● **ASSIGNMENT**: Output nothing except the lines from the one containing "Sort by Recurrence column sort arrows" through the final line of the data, both included, typed exactly, minus the pictures.

Saved entries
━━━━━━━━━━━━━━━━━━━━

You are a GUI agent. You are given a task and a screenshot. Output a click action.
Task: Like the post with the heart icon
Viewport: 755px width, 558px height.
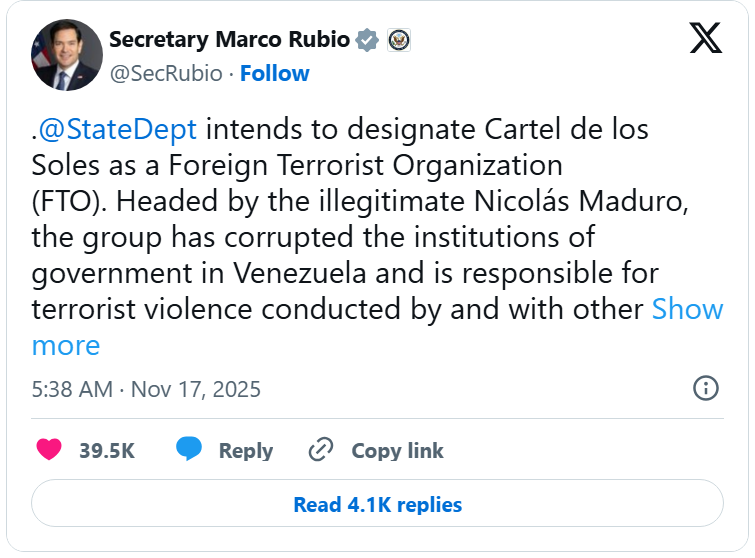click(49, 450)
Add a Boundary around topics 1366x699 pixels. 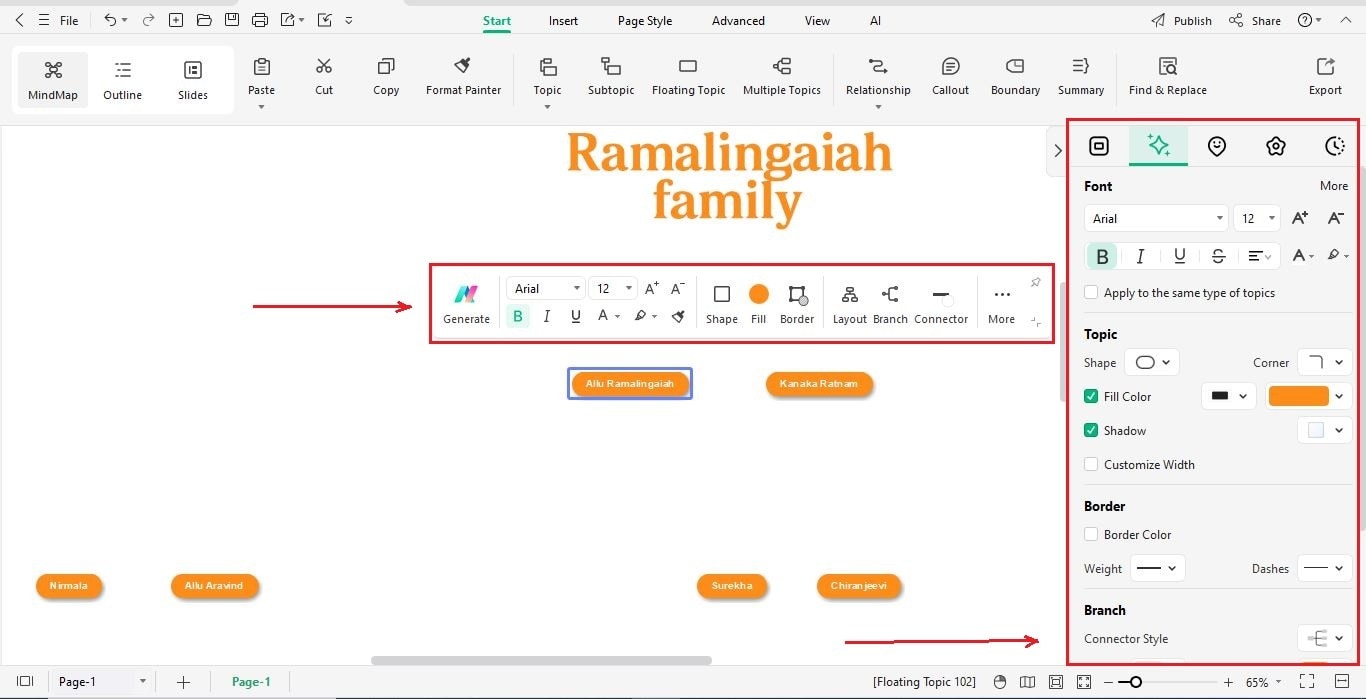tap(1014, 75)

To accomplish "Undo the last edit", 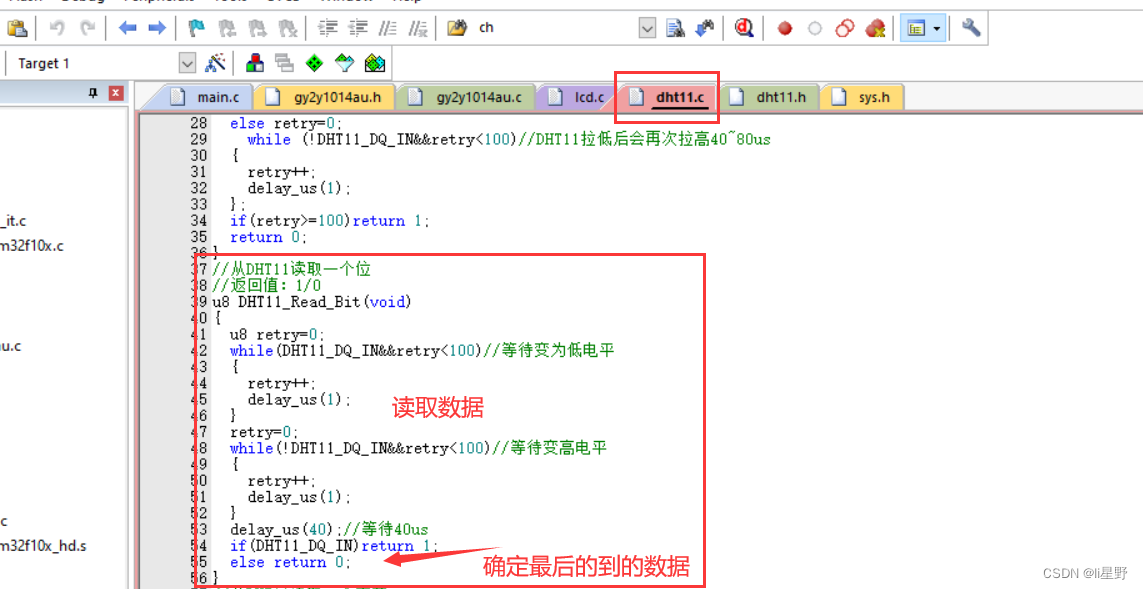I will [55, 27].
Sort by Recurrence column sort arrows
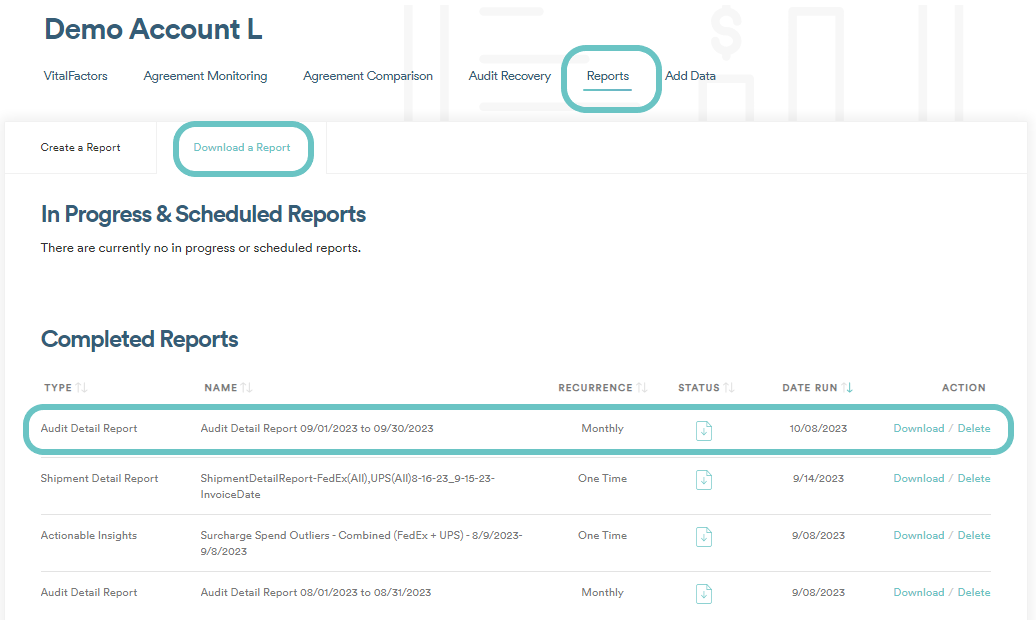Screen dimensions: 1036x630 point(642,388)

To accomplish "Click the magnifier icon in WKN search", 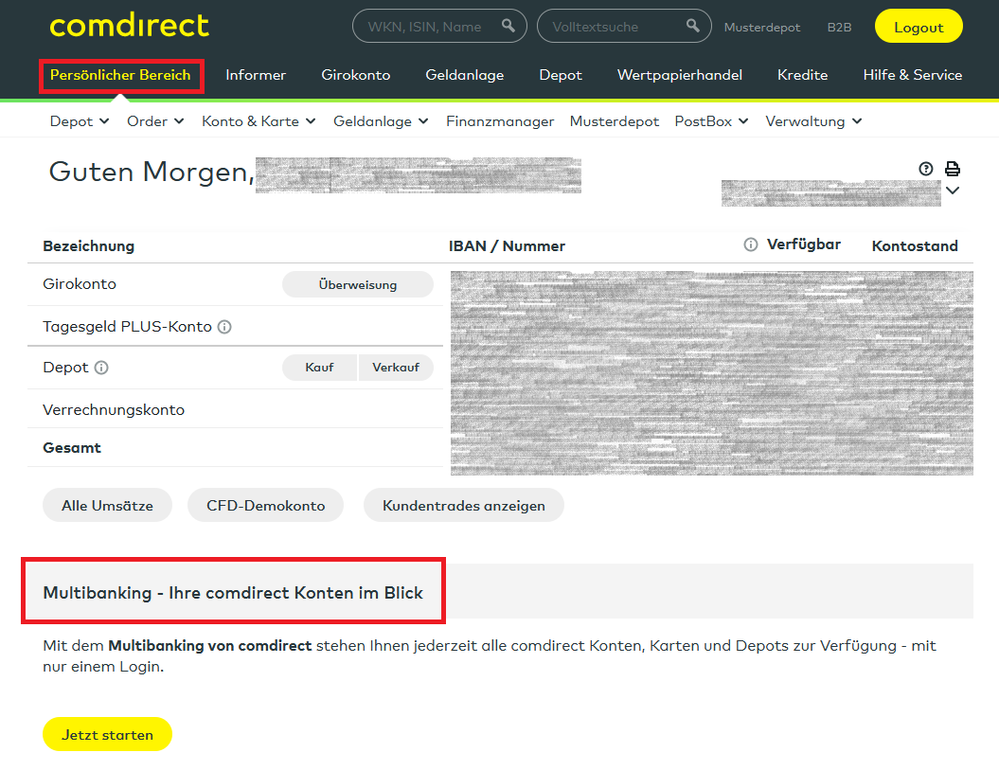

━━━━━━━━━━━━━━━━━━━━

● **EXERCISE ANSWER**:
Sort by Recurrence column sort arrows
Screen dimensions: 1036x630 point(642,388)

To accomplish "Click the magnifier icon in WKN search", 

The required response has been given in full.